The Rio Grande Café began serving Mexican food in 1981, and since that time, it has remained locally owned and operated. Located in the historic Rio Grande Train Depot and offering Mexican fare in the form of enchiladas, tacos and chimichangas, the historic site provides patrons with a dining experience that is laid back and eclectic.
The History of the Rio Grande Café in Salt Lake City
An “Air Conditioned” Original
The Denver Rio Grande and Western Railroad service constructed the Rio Grande Depot in 1910 for $750,000. From the start, the owners billed the café as an “air conditioned” original. At the time, this feature was a profitable novelty, one that was, and still is, advertised via a pink neon sign installed over the café’s entryway. When you visit, you’re sure to notice the Taco Lady. Her painting is hung in the café’s dining room. The interior of the Rio Grande Café reflects a time when people ordered classic bottled Coca Cola while listening to tunes on the jukebox.
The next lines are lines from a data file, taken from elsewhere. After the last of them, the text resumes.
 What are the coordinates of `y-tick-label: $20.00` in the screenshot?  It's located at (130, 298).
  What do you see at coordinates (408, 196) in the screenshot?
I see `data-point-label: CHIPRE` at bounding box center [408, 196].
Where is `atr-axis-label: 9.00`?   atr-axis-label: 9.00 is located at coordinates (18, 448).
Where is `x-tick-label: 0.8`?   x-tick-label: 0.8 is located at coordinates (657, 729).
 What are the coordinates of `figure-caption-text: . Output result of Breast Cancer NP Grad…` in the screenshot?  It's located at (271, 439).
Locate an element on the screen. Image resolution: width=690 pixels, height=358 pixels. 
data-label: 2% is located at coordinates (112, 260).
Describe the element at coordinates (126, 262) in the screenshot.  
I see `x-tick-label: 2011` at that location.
The Rio Grande Depot was a main travel hub in Utah, and it was designed to surpass the building constructed by the Union Pacific Depot a year earlier. The two stations echoed the fierce competition that was going on between D&RGW’s George Gould and UP’s E.H. Harriman, two well-known rail barons, at the time. Harriman wound up winning this competition since Gould wasted his family’s fortune building a rail line from Salt Lake City to San Francisco in a failed attempt to compete with Union Pacific. He completed the line, but it cost him his rail empire.
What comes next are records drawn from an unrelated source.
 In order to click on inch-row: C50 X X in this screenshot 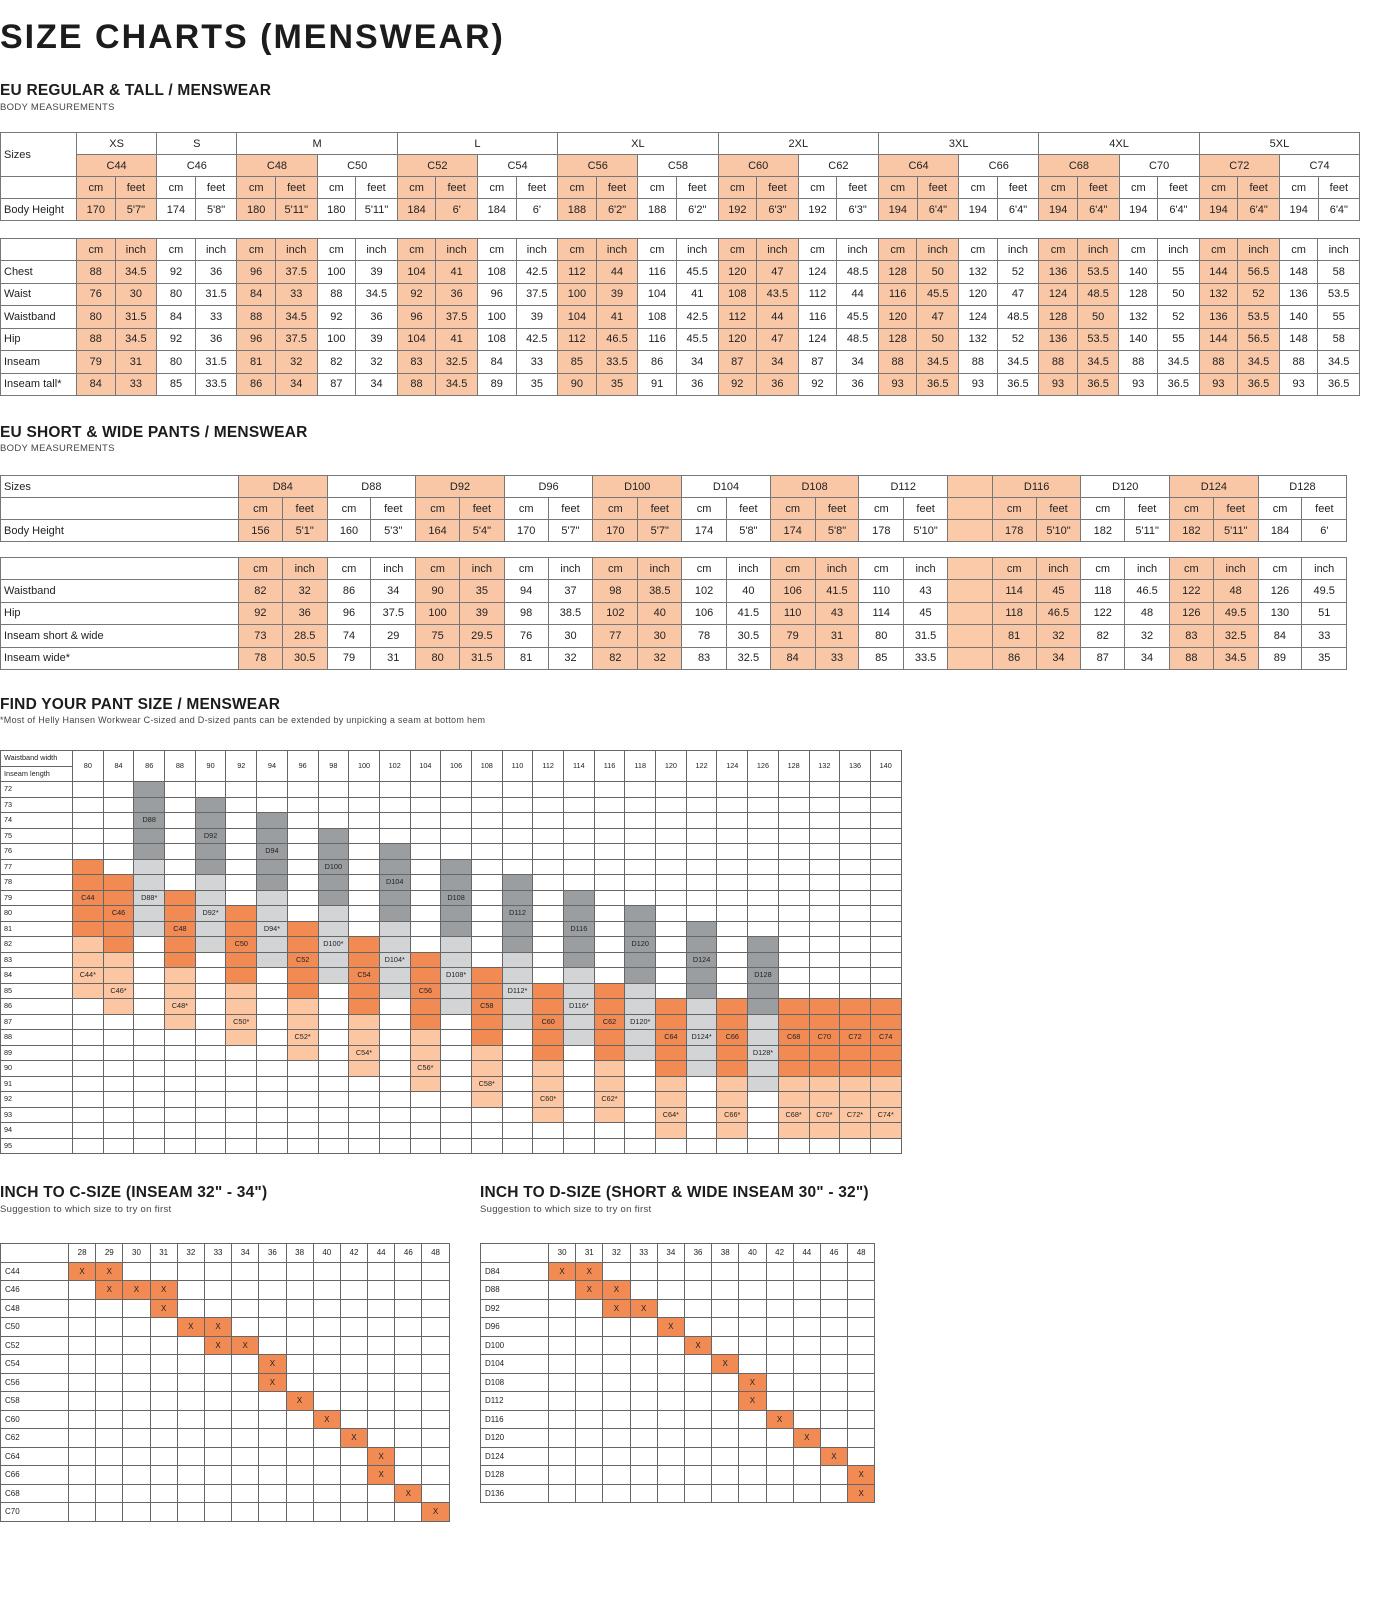, I will do `click(225, 1327)`.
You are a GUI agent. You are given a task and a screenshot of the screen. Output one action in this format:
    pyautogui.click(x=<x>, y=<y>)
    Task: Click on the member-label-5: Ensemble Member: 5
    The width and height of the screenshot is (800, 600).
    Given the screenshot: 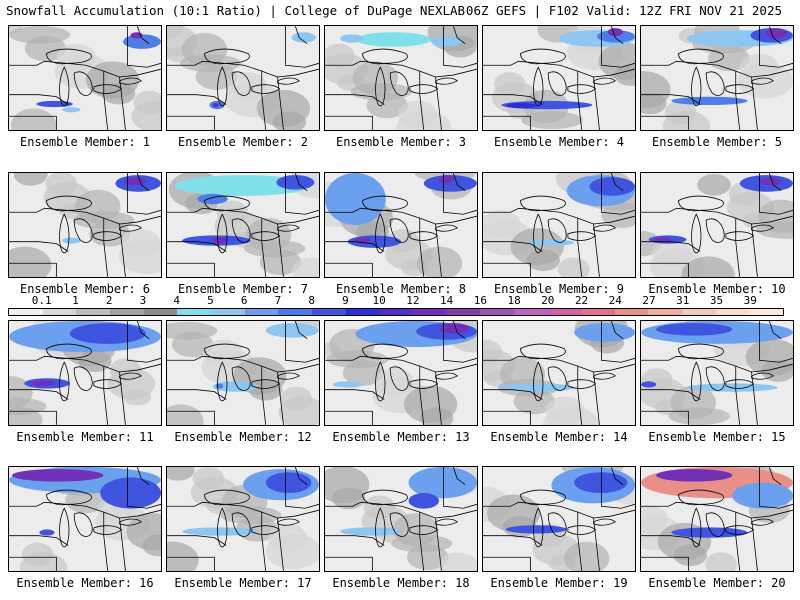 What is the action you would take?
    pyautogui.click(x=717, y=142)
    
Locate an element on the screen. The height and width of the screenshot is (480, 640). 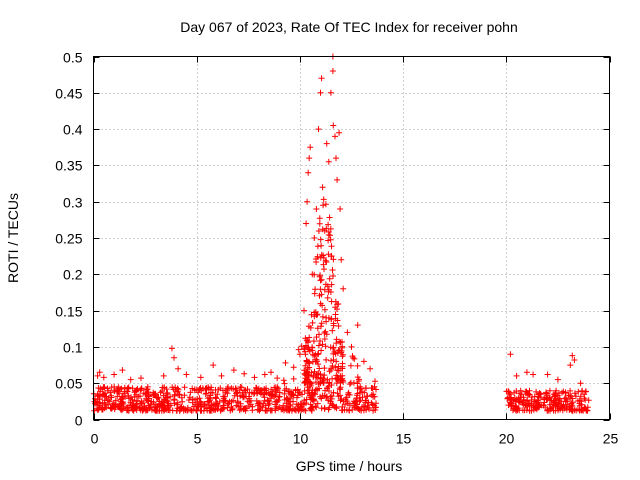
x-tick-label: 20 is located at coordinates (507, 439).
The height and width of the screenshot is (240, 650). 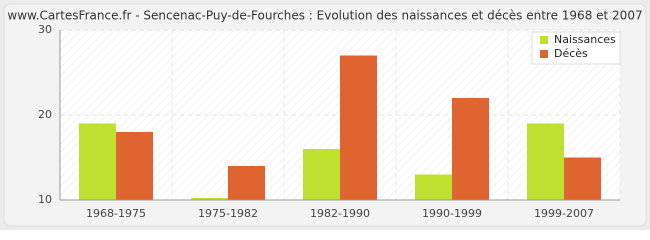 I want to click on x-tick-label: 1982-1990, so click(x=340, y=214).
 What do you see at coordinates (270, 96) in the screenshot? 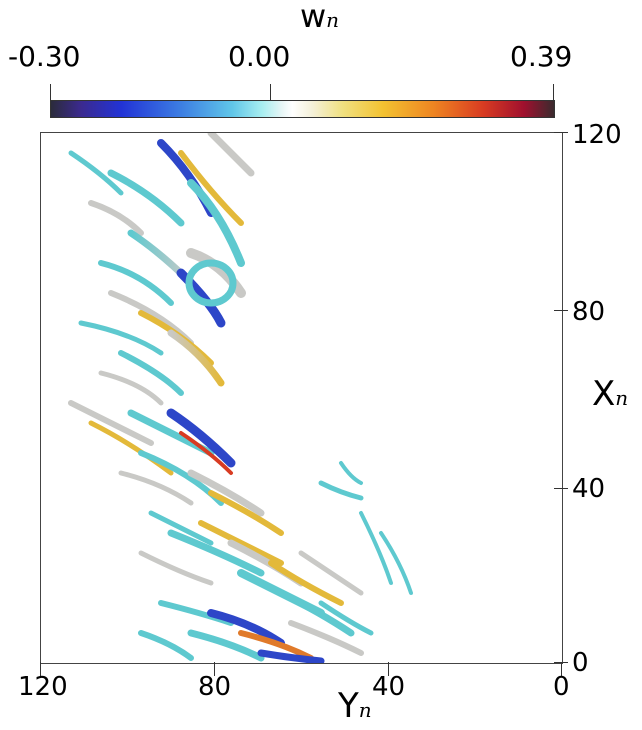
I see `colorbar-tick-mid` at bounding box center [270, 96].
An Architectural and Historic Treasure
As one of Utah’s most splendid structures, the building is currently the home of the Utah State Historical Society, which shares the space with the Rio Grande Café. According to locals, the building is haunted by the Purple Lady. Legend says that she was a jilted woman who was killed by a train when she attempted to retrieve a ring that fell onto the railroad tracks. People have reported seeing her in the women’s restroom of the café, and security guards have claimed to hear her footsteps when they’re in the station’s mezzanine.
Fusing the Past and the Present
The Rio Grande Café is the perfect blend of the past and the present with its historic architecture and tasty Mexican cuisine. Those who head to the eatery for lunch or dinner will be charmed by the ambiance and filled to the brim with good food.